[Gllug] Time for new mobo - server for thin clients at home?

Richard Jones rich at annexia.org
Sat Apr 8 13:43:14 UTC 2006


On Sat, Apr 08, 2006 at 01:45:37PM +0100, M.Blackmore wrote:
> On Sat, 2006-04-08 at 12:42 +0100, Peter Childs wrote:
> > but if your only talking
> > about a client or two you should not have any problems we have more
> > like 10 clients running 24x7 and no problems.
> 
> Only 4 of us, and the occassional friend or two playing alongside, and
> heaps of P500 level machines with small disks and ca 384-500mb ram. 
> 
> So little load at any one time, just a scattering of terminals between
> his and her study, kids play/sitting room, kitchen diner, and a laptop
> or two in the future (the idea being to find a second hand laptop with
> good screen but limited guts and run that wirelessly).
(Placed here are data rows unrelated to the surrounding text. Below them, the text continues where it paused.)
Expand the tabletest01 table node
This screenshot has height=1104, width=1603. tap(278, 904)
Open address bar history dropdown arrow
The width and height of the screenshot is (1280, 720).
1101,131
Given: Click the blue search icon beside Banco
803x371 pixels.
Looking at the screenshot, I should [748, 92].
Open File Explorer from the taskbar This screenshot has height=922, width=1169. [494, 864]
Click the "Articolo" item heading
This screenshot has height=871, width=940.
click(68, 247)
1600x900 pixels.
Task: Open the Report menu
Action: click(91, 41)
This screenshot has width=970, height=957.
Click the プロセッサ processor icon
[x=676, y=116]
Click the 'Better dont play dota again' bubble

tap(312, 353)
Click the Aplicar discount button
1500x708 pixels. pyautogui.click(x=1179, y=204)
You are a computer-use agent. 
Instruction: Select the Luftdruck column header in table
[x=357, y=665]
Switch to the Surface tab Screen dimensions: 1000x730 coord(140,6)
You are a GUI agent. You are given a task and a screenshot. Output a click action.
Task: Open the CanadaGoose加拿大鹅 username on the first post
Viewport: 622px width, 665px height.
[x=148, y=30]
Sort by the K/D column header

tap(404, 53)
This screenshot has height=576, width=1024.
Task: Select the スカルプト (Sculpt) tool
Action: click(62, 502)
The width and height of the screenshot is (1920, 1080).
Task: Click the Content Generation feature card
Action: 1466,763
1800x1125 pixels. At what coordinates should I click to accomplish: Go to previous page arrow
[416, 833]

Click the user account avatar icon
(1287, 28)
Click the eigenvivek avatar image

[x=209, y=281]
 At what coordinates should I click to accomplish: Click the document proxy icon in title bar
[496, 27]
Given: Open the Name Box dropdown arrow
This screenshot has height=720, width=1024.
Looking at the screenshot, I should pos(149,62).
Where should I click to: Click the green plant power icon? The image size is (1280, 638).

Probably
> something in living room and bedroom as myth TV/radio terminal to ditch
> collection of wearing out video players etc.

LTSP sounds ideal for this ...

Considering not very long ago I was running P500 machines with 512MB
of RAM as webservers on a fairly high traffic site, I don't regard
those as low end in any sense :-) Low end is when you've got some
486's and Pentium 133's you want to reuse.

> The idea is to cut costs and put available resources into one more top
> end box with faster processor and goodly ram.
>
> IF THAT logic holds!
>
> Does it???

Well, only so far.  The problem is that the bits where you ought to be
concentrating your money -- high quality screens, keyboards and mice
-- tend to be the expensive bits.  A low-end Athlon is enough to serve
many users, but it costs a small fraction of a decent monitor, and
you'll need one decent monitor for every terminal.  We looked into
this a couple of years ago when trying to sell a terminal-server-like
solution to a UK school: We were connecting several monitors/keyboards
directly to a single PC, so it wasn't exactly like your configuration,
but it had the same economic drawbacks.

> Main problem is demand for games that run under windows. I don't suppose
> there is any way to export windows from a central server is there to run
> PC games? Or perhaps I'll just have to settle for another capable box
> somewhere as a games platform, but I'm trying to avoid the cost...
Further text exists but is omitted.